Being twin-turbocharged, there’s little lag for a diesel engine and if you’re in the boost zone you can make quick and safe overtaking moves without breaking a sweat.
What’ the Ford Ranger Thunder like to drive?
I hit the road to the Pilanesberg National Park to see what the vehicle was like on the highway as well as off-road once we got to our destination. On the way out from Johannesburg, the GPS said it would be around 200km to the destination. I reset the onboard computer and took to the road. Around 50km in, I cycled through the computer. It showed around 10l/100km - a far cry from Ford’s 7.8l/100km in the spec sheet but I had been travelling at more than 100km/h and there was lots of traffic throughout the initial part of the journey that required braking and accelerating.
Once we got onto the N4, I made an effort to drive with fuel economy in mind and stuck to the national speed limit or below. We were three up with luggage and after another 50km the computer had dropped to 9l/100km. I thought it would settle around this mark and continued to the overnight stop maintaining a smooth driving style without any harsh acceleration or overspeeding. When I checked the trip computer again at the destination, it said we were sipping 8.0l/100km; not bad for a beastly 4x4…

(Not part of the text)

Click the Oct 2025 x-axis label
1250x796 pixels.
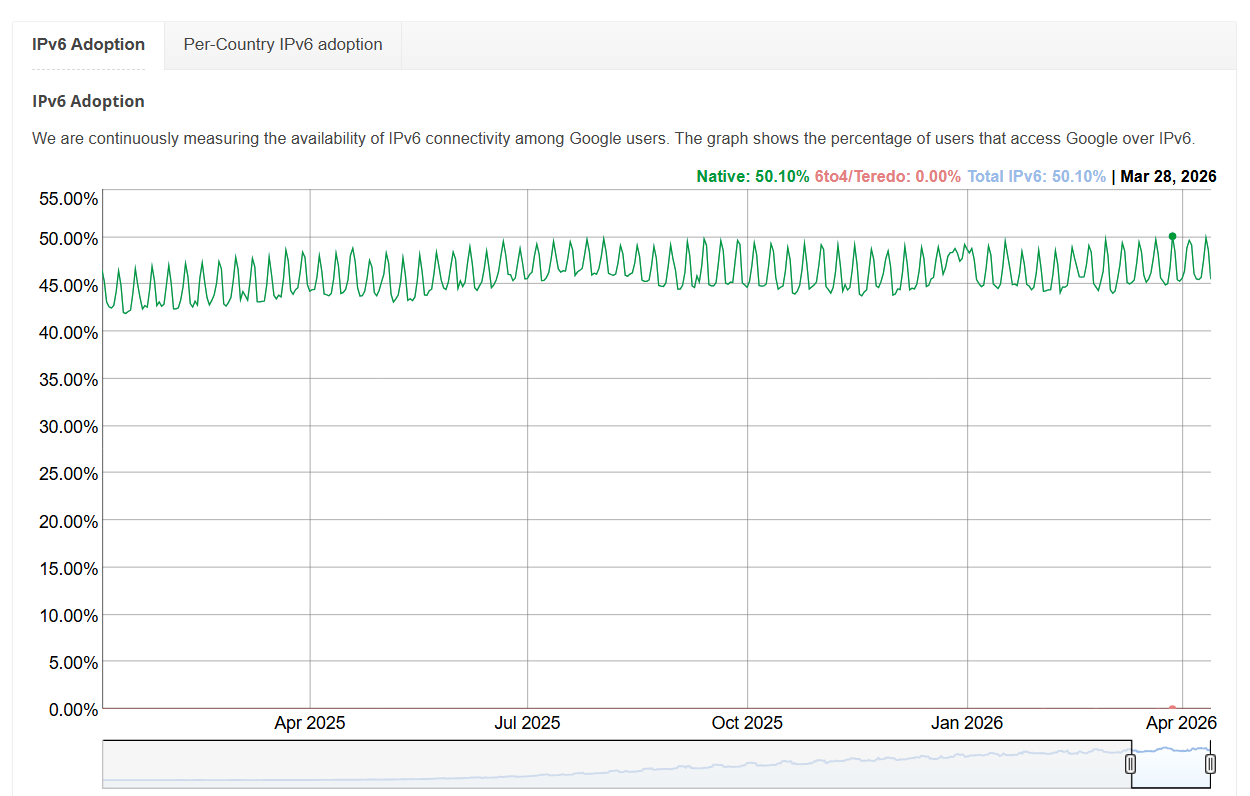pos(747,723)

The next day we headed into the Pilanesberg National Park to see if we could spot some Rhino, which we did, but we also discovered that we weren’t on the path and had cut our own trail into the wilderness. We drove around for several hours, to the point where a Park Ranger found us and stopped and said to follow him or we would be locked in the park overnight. It took a few hours to get back to the gate and thank goodness for the 4H and 4L modes of the 4x4 system in the Thunder as it allowed us to make haste, safely considering the 40k/h speed limit in the park.
The Park Ranger, incidentally, was driving an older model Ford Everest and there were some off-road sections that you could see he struggled to climb, but the Thunder seemed to simply roll up and over with very minimal fuss.
We managed to make it to the exit on time, well after closing hours, and eventually made it back to our overnight accommodation but the successful adventure would not have been possible if we were in a less capable off-road vehicle, for sure.
Is it worth buying a Ford Ranger Thunder?
If you’re in the market for a double-cab, you must take a Thunder for a test drive. You have to feel its grunt in combination with the 10-speed auto and you have to feel how comfortably it rides over bumps and undulations.
Don’t get me wrong, there’s still a lot of body roll and it’s never going to be as composed as an SUV will, but you can tell that Ford has been working hard at refining the way it drives.
This latest Ranger we tested felt more car-like than ever before and it’s certainly creeping closer and closer to the Volkswagen Amarok in terms of comfort and features.
In terms of safety spec too, the Thunder is packed to the rafters with items that include radar-guided cruise control, lane departure warning, a self-parking mode and airbags for all occupants. Overall, it’s a very compelling package, one that makes me consider a bakkie as a genuine alternative to my family sedan for the very first time. It’s a tough segment, and if you want something fresh it’s definitely worth a look.
If you want to know more about the precise spec upgrade on the Thunder versus the Wildtrak, I’d recommend getting in touch with Ford through its website as the company can send you a personalised one-sheet with the exact information you require.
All Ford Ranger Thunder models come with a 4-year/120 000km warranty, 6-year/90 000km Service Plan, 3-year Roadside Assistance and 5-year/unlimited-kilometre anti-corrosion warranty.